**What to do:** Look for the string "computer" in the listing. Copy each line that has it.

==== Data records

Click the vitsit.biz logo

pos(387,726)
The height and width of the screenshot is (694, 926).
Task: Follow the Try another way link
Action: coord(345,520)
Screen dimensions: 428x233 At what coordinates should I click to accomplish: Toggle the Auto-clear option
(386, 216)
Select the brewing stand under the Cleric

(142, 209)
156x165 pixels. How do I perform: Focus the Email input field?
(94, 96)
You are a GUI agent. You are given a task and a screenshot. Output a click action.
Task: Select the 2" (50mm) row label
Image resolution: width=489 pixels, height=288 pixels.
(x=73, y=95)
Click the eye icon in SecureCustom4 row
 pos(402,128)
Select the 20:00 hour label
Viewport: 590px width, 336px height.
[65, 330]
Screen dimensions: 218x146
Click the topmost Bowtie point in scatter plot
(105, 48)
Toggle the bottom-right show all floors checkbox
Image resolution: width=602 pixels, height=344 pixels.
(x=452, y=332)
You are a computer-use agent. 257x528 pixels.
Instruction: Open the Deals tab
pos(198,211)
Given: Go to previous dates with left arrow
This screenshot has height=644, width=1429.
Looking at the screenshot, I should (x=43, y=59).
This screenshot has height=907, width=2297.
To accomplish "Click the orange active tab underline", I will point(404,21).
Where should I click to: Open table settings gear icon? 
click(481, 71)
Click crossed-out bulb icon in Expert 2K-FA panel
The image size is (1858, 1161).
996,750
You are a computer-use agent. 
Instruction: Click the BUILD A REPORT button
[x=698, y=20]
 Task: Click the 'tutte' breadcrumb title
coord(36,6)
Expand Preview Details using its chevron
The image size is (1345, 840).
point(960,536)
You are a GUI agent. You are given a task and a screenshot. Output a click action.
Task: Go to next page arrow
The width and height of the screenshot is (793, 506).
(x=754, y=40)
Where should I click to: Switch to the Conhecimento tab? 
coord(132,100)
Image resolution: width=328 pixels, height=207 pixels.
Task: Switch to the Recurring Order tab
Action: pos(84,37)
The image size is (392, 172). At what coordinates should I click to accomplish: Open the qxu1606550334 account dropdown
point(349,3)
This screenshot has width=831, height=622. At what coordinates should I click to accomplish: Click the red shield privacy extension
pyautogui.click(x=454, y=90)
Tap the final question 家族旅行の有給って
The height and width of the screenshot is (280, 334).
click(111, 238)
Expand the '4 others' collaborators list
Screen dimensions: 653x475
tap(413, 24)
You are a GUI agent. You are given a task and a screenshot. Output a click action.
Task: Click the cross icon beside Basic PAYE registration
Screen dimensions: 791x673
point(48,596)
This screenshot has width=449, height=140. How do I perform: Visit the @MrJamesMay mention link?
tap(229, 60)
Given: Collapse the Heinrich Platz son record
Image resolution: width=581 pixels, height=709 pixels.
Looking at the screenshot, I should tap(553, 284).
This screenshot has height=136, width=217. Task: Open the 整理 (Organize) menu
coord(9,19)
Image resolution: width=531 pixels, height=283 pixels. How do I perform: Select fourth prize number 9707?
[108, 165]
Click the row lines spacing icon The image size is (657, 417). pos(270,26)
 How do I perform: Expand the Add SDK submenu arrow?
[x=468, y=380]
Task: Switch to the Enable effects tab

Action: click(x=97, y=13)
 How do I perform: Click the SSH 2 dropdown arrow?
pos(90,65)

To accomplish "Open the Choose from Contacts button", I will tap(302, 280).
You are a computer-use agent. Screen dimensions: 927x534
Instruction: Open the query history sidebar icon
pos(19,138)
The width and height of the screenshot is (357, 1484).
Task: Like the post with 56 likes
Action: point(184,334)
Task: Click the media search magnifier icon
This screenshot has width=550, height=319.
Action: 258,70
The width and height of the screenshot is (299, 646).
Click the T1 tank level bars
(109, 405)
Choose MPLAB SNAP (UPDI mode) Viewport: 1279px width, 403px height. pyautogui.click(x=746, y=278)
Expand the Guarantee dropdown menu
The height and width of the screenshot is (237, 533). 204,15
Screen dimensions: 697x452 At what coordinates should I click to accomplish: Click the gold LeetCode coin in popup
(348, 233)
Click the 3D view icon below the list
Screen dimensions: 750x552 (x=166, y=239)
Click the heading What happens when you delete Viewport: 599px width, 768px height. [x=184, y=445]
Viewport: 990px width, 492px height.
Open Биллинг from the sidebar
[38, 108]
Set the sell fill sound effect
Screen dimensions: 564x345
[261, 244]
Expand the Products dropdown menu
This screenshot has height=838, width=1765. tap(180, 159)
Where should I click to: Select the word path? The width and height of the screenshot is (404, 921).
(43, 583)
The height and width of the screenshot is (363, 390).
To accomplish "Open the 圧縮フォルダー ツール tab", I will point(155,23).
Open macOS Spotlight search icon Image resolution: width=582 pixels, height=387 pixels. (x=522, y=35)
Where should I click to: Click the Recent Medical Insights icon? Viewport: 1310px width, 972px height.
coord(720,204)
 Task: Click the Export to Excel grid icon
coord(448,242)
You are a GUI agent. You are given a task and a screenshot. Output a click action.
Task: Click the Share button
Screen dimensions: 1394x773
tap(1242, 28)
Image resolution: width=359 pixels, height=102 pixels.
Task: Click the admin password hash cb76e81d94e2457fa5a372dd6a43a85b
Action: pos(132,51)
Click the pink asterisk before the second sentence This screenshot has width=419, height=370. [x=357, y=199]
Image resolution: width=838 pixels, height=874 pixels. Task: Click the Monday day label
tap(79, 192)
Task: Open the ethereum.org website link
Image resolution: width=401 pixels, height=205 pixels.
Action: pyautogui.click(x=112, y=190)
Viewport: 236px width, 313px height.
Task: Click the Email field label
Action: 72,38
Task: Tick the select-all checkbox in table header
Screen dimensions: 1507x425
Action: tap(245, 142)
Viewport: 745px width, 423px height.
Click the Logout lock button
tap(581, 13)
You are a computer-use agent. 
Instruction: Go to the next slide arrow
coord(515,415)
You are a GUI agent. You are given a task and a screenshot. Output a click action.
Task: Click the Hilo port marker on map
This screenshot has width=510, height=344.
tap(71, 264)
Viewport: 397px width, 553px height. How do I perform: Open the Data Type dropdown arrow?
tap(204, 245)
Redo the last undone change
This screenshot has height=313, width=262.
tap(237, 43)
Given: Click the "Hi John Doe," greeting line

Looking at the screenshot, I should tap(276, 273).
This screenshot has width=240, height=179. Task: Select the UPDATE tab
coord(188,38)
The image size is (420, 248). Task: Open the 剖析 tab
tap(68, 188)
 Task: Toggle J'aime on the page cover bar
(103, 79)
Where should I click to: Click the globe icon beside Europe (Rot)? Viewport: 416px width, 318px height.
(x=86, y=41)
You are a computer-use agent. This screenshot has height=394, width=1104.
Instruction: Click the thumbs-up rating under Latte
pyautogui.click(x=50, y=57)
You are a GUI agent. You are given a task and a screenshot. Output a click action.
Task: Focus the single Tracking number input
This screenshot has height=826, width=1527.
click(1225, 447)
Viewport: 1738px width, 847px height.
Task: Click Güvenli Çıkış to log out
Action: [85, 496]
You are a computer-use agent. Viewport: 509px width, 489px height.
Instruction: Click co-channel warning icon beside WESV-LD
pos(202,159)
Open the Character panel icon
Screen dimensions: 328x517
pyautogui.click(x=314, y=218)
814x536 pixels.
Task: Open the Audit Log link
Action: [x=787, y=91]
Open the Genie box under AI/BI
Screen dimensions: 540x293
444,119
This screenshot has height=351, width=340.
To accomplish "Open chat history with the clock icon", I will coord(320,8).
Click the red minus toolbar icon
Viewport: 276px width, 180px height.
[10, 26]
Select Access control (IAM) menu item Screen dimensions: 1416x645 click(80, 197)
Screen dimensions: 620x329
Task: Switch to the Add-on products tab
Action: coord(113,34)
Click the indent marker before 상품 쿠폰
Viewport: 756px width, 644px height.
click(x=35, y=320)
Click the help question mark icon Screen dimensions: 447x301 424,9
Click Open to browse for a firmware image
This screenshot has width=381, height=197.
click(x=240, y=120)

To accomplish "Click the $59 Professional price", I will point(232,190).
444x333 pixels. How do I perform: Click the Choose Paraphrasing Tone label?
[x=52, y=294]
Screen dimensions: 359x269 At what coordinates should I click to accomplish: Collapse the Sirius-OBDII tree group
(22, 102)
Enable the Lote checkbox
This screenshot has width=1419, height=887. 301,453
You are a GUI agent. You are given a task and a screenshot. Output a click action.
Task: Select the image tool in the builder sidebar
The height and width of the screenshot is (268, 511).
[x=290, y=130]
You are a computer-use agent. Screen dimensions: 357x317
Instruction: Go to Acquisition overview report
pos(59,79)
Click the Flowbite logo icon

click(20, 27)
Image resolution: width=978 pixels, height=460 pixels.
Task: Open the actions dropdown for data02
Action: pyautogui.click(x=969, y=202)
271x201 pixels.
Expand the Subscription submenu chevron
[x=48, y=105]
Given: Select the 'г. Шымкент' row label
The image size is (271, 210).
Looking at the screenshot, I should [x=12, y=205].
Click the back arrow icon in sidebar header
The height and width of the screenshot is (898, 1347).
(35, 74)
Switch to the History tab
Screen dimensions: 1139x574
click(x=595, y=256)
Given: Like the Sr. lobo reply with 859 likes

========

**Expected answer:**
You are a computer-use agent. 257x528 pixels.
You are a computer-use agent. 
You are a computer-use agent. Screen dimensions: 927x534
You are a computer-use agent. 
You are a computer-use agent. This screenshot has height=394, width=1104.
You are a computer-use agent. Viewport: 509px width, 489px height.
You are a computer-use agent. Screen dimensions: 357x317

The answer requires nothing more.